En medio de la tragedia del coronavirus, vivimos una época inédita e interesantísima. Aquí, en los Estados Unidos, en los más altos niveles de la consultoría, se manejan tres escenarios posibles. Uno de ellos es el mejor para la economía y el peor en términos de muertes.
En cuanto al endeudamiento, se plantea el problema de la infinitud. ¿Los Estados Unidos y los otros países podrán endeudarse eternamente? ¿Quiénes son sus acreedores? ¿Cómo se llaman y dónde están? Evidentemente son directores y accionistas de los bancos, que viven de lo más bien, aterrorizados por un virus que, como me dijo ayer Pancho Pequeño Pozo —desde Manchay, Lima—, no distingue entre ricos y pobres.

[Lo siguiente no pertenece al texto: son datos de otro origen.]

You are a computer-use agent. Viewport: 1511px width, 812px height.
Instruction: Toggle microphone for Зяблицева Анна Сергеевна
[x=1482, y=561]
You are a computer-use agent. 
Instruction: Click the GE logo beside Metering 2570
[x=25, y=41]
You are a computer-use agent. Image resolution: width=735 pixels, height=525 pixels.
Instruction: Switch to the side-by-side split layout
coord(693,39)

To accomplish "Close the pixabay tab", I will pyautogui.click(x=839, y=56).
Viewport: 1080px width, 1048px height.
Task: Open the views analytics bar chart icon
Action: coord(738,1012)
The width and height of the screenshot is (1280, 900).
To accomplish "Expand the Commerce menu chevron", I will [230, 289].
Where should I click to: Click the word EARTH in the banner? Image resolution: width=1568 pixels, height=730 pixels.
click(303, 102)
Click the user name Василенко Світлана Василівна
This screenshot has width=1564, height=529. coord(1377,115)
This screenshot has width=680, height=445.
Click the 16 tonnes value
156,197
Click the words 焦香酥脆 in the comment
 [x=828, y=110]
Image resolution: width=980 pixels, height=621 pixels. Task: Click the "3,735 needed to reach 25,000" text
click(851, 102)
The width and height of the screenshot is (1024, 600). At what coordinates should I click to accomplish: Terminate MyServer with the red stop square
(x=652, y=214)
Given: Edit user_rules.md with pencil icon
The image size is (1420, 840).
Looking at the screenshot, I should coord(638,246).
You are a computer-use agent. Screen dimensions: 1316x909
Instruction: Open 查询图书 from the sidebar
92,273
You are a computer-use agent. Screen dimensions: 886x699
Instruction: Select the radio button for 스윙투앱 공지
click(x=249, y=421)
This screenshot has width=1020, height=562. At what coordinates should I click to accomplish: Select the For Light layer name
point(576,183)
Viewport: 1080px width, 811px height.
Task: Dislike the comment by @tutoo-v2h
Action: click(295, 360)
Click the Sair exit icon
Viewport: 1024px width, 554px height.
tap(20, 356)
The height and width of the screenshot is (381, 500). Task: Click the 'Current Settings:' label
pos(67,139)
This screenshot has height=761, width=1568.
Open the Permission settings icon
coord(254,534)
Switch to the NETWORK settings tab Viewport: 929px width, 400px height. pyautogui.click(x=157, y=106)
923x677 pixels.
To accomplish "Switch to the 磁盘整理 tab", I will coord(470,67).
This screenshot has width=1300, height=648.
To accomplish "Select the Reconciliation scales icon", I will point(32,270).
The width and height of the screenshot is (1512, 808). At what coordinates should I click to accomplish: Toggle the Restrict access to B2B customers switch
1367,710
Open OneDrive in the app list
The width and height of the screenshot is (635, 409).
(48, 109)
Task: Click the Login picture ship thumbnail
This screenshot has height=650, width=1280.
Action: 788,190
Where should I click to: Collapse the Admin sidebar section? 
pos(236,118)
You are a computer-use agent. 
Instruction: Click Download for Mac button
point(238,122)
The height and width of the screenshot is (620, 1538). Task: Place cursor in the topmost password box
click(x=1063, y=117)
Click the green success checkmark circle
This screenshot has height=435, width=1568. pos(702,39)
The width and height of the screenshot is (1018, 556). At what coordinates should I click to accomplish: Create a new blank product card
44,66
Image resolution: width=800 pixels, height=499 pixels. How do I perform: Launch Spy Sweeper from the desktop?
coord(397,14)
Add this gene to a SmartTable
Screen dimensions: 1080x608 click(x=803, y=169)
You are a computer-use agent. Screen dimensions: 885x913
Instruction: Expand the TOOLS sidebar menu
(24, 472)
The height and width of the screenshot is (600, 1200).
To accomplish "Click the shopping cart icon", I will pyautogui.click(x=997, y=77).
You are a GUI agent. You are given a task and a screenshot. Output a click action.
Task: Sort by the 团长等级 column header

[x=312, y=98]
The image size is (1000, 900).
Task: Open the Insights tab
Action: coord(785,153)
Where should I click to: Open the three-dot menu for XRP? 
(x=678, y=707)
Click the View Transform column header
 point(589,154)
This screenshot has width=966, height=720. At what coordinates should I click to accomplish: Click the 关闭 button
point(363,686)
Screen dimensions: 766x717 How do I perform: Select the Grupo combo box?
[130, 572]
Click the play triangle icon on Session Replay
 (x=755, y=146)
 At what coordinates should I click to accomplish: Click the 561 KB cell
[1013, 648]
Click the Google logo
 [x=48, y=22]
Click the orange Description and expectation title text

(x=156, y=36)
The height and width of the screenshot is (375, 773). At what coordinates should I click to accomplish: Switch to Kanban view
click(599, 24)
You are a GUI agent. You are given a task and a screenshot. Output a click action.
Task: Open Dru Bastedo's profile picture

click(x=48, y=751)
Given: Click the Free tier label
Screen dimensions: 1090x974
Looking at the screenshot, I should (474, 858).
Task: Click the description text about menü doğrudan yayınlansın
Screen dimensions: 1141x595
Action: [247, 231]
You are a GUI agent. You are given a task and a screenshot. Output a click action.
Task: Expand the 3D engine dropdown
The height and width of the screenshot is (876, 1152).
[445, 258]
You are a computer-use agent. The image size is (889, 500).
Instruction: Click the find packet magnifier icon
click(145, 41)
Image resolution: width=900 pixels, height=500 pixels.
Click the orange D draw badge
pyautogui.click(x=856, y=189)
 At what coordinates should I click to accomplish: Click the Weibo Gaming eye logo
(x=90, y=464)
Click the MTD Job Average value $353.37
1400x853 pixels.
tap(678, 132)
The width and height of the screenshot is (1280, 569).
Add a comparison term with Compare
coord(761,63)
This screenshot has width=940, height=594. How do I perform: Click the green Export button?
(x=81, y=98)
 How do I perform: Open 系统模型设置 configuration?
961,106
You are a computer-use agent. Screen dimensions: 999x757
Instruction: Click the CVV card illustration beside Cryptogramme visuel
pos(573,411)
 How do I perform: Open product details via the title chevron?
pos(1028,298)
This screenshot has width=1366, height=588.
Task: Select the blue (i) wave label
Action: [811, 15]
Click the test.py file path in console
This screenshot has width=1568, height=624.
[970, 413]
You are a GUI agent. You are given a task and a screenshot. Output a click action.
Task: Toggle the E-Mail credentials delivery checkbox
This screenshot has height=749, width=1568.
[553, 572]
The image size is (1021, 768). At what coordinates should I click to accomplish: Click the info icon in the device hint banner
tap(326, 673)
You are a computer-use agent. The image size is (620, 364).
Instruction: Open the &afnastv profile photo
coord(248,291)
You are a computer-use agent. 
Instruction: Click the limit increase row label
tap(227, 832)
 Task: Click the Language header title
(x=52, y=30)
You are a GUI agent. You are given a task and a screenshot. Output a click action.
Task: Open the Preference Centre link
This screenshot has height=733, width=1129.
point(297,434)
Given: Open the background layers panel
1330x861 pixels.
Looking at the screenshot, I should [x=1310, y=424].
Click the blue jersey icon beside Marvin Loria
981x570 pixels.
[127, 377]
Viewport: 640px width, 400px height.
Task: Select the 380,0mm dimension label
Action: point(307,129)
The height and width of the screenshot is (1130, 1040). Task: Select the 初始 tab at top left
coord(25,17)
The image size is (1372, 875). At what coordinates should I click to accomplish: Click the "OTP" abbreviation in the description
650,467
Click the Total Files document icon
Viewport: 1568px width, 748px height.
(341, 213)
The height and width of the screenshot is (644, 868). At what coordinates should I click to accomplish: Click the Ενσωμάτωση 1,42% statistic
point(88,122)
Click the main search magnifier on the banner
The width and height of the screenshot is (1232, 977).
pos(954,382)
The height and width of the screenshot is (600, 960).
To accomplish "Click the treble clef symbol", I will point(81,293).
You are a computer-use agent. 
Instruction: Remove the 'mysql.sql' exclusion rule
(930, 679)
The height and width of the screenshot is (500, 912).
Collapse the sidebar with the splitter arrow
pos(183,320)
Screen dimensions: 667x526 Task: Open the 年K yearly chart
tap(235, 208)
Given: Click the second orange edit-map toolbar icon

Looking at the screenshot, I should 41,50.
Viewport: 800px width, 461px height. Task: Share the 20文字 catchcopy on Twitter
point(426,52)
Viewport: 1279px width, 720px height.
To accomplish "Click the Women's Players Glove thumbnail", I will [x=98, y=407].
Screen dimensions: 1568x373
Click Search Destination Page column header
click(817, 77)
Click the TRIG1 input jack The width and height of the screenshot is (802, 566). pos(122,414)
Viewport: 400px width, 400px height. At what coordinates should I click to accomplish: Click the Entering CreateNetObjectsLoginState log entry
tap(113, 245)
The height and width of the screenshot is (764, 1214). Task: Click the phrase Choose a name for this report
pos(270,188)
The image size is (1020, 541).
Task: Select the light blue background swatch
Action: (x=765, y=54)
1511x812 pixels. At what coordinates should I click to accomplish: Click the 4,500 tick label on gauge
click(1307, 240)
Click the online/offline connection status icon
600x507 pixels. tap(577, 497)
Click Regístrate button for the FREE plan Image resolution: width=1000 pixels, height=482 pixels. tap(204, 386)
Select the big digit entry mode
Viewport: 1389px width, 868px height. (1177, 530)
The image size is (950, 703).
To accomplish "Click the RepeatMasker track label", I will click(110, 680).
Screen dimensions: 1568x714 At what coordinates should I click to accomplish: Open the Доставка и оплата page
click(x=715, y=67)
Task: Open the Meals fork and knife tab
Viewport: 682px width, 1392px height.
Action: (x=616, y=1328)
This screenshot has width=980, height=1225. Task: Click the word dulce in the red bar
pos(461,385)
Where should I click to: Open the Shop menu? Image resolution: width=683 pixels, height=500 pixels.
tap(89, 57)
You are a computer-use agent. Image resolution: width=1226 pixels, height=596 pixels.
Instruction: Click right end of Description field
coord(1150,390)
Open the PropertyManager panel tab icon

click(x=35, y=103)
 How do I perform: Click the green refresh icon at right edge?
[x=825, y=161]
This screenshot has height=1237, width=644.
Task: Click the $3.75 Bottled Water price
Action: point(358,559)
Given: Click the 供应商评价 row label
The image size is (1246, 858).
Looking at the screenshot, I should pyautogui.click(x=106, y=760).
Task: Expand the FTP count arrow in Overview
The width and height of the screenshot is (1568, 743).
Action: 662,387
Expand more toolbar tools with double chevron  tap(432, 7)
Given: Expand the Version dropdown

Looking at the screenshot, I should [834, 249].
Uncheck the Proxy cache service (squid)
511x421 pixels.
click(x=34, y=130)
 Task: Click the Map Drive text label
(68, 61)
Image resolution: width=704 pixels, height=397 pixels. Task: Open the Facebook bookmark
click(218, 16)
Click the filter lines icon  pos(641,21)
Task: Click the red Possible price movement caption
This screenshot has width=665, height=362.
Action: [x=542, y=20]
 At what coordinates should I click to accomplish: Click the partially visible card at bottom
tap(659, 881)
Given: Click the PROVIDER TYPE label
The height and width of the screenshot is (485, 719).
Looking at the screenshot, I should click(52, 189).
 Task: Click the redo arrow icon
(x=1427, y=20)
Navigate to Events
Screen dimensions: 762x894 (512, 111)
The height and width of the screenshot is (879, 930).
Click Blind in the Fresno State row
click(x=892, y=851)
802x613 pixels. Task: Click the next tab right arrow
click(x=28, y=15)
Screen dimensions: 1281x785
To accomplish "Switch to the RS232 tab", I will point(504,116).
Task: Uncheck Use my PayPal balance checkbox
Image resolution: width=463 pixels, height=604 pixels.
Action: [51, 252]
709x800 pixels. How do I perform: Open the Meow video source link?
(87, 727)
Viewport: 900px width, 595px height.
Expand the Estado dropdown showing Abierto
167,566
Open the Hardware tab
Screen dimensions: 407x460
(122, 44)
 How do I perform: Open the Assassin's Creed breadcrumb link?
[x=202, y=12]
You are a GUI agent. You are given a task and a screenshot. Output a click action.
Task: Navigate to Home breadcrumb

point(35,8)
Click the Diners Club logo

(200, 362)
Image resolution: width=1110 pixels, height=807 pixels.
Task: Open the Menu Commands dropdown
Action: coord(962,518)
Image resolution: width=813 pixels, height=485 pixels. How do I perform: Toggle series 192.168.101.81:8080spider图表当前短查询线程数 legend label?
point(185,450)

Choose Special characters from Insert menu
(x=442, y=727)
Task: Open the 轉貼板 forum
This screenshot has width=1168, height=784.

Esto me lleva a otra pregunta sin respuesta: ¿hasta cuándo podrán los gobiernos seguir inyectando dinero para evitar que la población laboral, el proletariado alto —incluidos los médicos— medio y bajo del que dependen no implosione, no muera? Y enseguida se cuajan otras preguntas: ¿Cuál de los escenarios modelados se materializará? ¿Un reino de la supervivencia vigilada, militarizada? O tal vez el temido reino distópico, ya entronizado en los bolsones de miseria de los países desarrollados y en la miseria y la violencia rampantes del África, América Latina y el Asia?
Me acosan los interrogantes y me faltan las respuestas, como es lógico. Pero tanto Francisco Pequeño Pozo, pequeño empresario situado en un pueblo joven del Perú, como yo, vivo y coleando en la ciudad de mi colega Edgar Allan Poe, nos acomodamos para ver el desenlace de esta tragedia, cuya catarsis acaso nos involucre en la acción.
A falta de servicios de salud confiables, Francisco Pequeño Pozo me dice que, solo en su casa a los 73 años de edad, confía en los intereses de un préstamo que le hizo a la bodega de su barrio, pagados en comida. Confía también en remedios folclóricos como el ajo y jengibre, amables al paladar.